Hardback The Glittering Cage in production

I’ve just spent all day getting the hardback version of The Glittering Cage ready on Lulu.com.

Lulu do make producing a book remarkably easy. They convert  your Word document to PDF and you just have to make sure the page size of your document matches the size of book you’re producing.They even have a cover design wizard which is very simple to use (though the results are distinctly amateur).

However, if you want more control over the cover design, you have to produce a full image consisting of the front and back faces, the spine, and for a hardback, the inside flaps as well. And here you have to be very precise. The front and back covers have to be exactly 1913×2850 pixels (for a 6″x9″ book), and the spine width has to be calculated according to how many pages are in the book (354 pixels in my case for 457 pages). You then have to combine these five elements into a single image which must be 300 dpi (dots per inch) or it will look blocky when printed. And then you have to generate an ISBN number, download the barcode image of it, and add it to the full cover image. You also need to allow a bleed edge around the whole thing to allow for the printer trimming the paper wrap cover.

It’s not a process for the faint of heart and requires some basic knowledge of graphics packages like Photoshop or PaintShop Pro. Even then, you really need to buy a review copy to check. And if you find you got it wrong, that’s £15 or so wasted.

The Print On Demand (POD) industry of which Lulu is one of the best is a quite remarkable tool for authors, and quite liberating. The only downside is the cost as printing a single copy of a book is bound to be expensive compared to the large productions runs the traditional publishers use.

Book Covers

I saw a tweet the other day by Gillian Redfearn who is the editorial director at Gollanzc. She put a link up to some new artwork for a couple of Joe Abercrombie’s previous books (He’s one of the most popular fantasy writers at the moment in case you hadn’t come across him).

His covers so far have been broadly similar, usually featuring an old map splattered with blood and perhaps an axe or sword. Not exactly high art, but variations on a theme that had become synonymous with his name. The new covers were more illustrative, heading towards photo-realistic; a muscled/heroic arm wielding a sword etc etc. Personally, I prefer the originals.

Three questions rise from this:

  1. How much involvement and influence does an author have on their covers?
  2. Why does the publishing industry constantly tinker with a cover, or have different ones for different markets and territories?
  3. Why are book covers so bad?

So I responded to Gillian’s tweet with the first question, and surprisingly and to her credit, she answered. https://twitter.com/GillianRedfearn/status/295926653111123968

I think I heard an expression once that you can always judge a book by its cover… no, wait…

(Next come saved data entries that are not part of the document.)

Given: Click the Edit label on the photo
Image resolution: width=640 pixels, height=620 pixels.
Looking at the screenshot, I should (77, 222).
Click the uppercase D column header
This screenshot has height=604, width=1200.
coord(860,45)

Why do so many authors, having sweated blood on to the page and polished it word by word by word, sometimes over many years, allow such an agony of creativity to be wrapped up in the equivalent of a dirty old rag? And what’s more, different rags over time or territory?

a)      The publishers (contractually) sideline him in the process?

b)      He doesn’t care?

c)       He has no artistic abilities and cedes the decision to the business?

d)      Publisher persuades him their professional marketing team know better?

It’s not unreasonable to look for parallels in other creative media, and the music business is a good place to go. In terms of artwork, they couldn’t be further apart.

I challenge you to name more than one iconic book cover. Er… Clockwork Orange? Er…

I challenge you to name more than one iconic album cover. Bowie, Pink Floyd, Joy Division, The Beatles, The Clash, Nirvana, Sex Pistols, Yes, etcetera, etc.

We recognise these albums and the artists that made them even without seeing the name or title on the front – often an image is so strong, the band don’t even bother including them. And the other thing about this is that they almost never change. The American cover for Dark Side of The Moon is exactly the same as the UK cover, and the French cover, and the Australian cover. For forty years!

An iconic cover is an incredibly powerful image. How many times have you seen Abbey Road mimicked? How many tourists and fans have been to see the zebra crossing. How much revenue generated? How many T-shirts and posters sold?

Yet the American edition of a novel almost always has a different cover to the UK edition, I assume because marketing people believe we have different tastes and they want to maximize sales by catering to that taste. But when you think about it, this is nonsensical, because then the novel itself should by that logic have corresponding differences in tone, style and content. Put that to an author, and see how it goes down. Authors know a lot of words. You’d probably also find they know a few expletives as well.